(Dataset rows)
================================

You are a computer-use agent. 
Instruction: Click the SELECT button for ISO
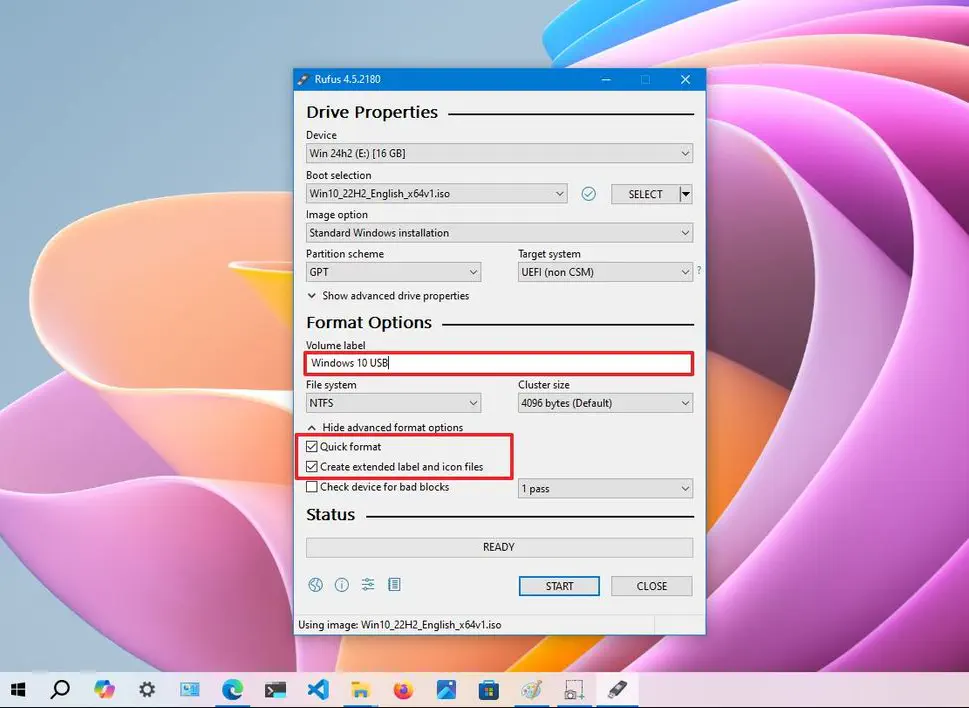(645, 194)
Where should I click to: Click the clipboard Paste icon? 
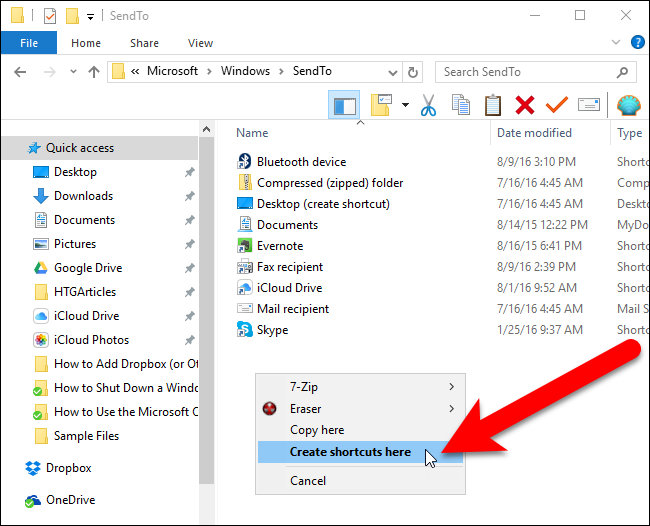492,105
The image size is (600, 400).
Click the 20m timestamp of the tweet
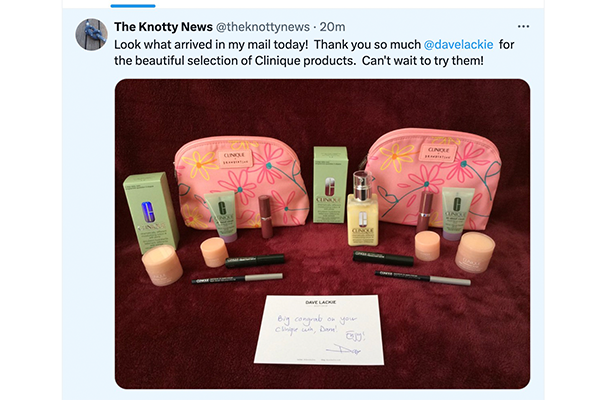332,27
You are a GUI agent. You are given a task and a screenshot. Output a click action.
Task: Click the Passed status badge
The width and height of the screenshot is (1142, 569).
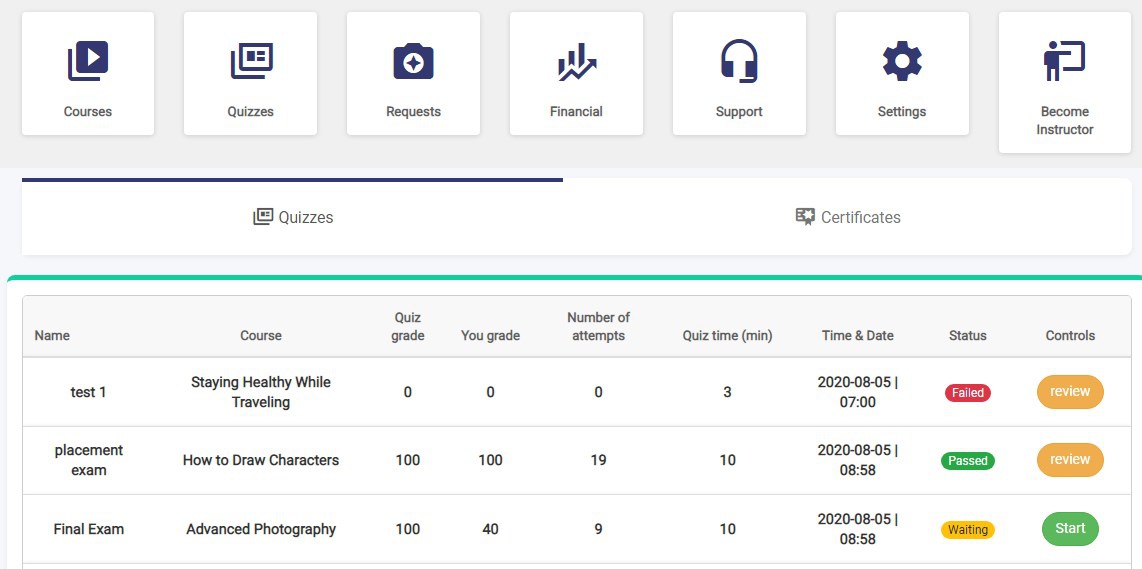click(967, 461)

================================

- INSTRUCTION
Can you reproduce every one of these lines, requests included, with each coordinate in the answers multiplied by 0.55 and rounded to a whole number, halves rounding up? Leave the numbers inside the requests as they are, and omit the pictures.

- EXERCISE RESPONSE
You are a computer-use agent. 
Instruction: Click the SELECT button for ISO
(355, 107)
Where should I click to: Click the clipboard Paste icon? 
271,58
The image size is (600, 400).
Click the 20m timestamp of the tweet
183,15
You are a GUI agent. You are given a task and a screenshot. Output a click action.
Task: Click the Passed status badge
The width and height of the screenshot is (1142, 569).
click(532, 254)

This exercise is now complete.